## YOUR TASK
Find every line in the records below that holds the word "agent", and copy it out.
**** LISTED RECORDS ****
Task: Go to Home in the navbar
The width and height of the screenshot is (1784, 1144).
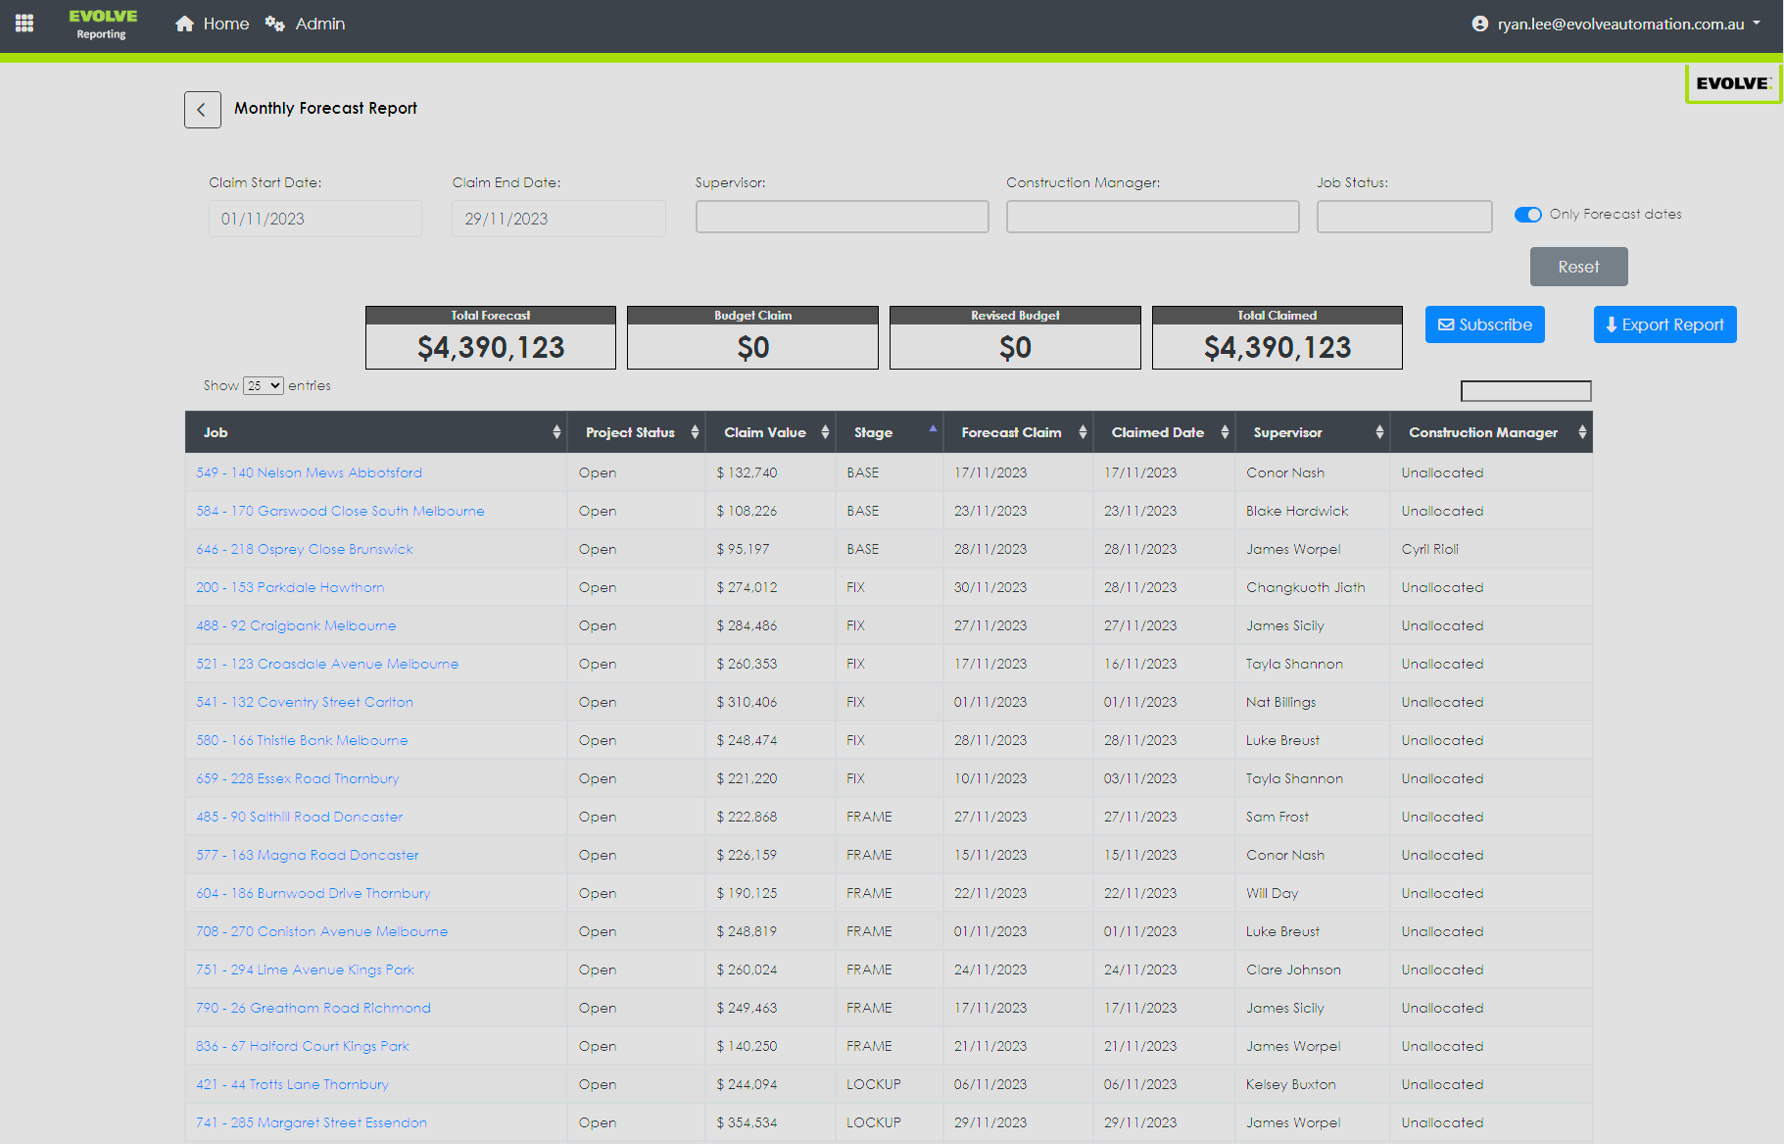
****
**** LISTED RECORDS ****
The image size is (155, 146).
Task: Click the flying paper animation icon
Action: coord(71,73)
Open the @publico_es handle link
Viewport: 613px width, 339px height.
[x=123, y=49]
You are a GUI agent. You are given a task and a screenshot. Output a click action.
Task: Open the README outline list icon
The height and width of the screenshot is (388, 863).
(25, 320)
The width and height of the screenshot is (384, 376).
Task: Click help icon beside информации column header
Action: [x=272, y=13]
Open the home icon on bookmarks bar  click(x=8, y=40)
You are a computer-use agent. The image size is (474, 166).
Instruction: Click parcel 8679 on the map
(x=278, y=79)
****
**** LISTED RECORDS ****
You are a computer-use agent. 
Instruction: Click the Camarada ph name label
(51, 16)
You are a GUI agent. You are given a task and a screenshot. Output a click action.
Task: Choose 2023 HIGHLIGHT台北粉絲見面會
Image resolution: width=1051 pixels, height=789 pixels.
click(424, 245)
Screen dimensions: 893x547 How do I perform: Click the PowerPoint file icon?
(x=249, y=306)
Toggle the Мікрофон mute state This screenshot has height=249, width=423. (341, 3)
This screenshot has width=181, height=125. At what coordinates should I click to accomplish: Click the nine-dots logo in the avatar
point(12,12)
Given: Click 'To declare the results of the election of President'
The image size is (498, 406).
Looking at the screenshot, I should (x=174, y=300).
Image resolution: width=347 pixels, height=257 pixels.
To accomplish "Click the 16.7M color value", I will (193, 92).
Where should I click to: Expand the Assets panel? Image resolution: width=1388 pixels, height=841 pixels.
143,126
****
## EXERCISE ANSWER
You are a GUI agent. You are given a task and a screenshot. Output a click action.
You are a computer-use agent. The image size is (474, 166).
You are a computer-use agent. 
You are a GUI agent. You are given a task and a screenshot. Output a click action.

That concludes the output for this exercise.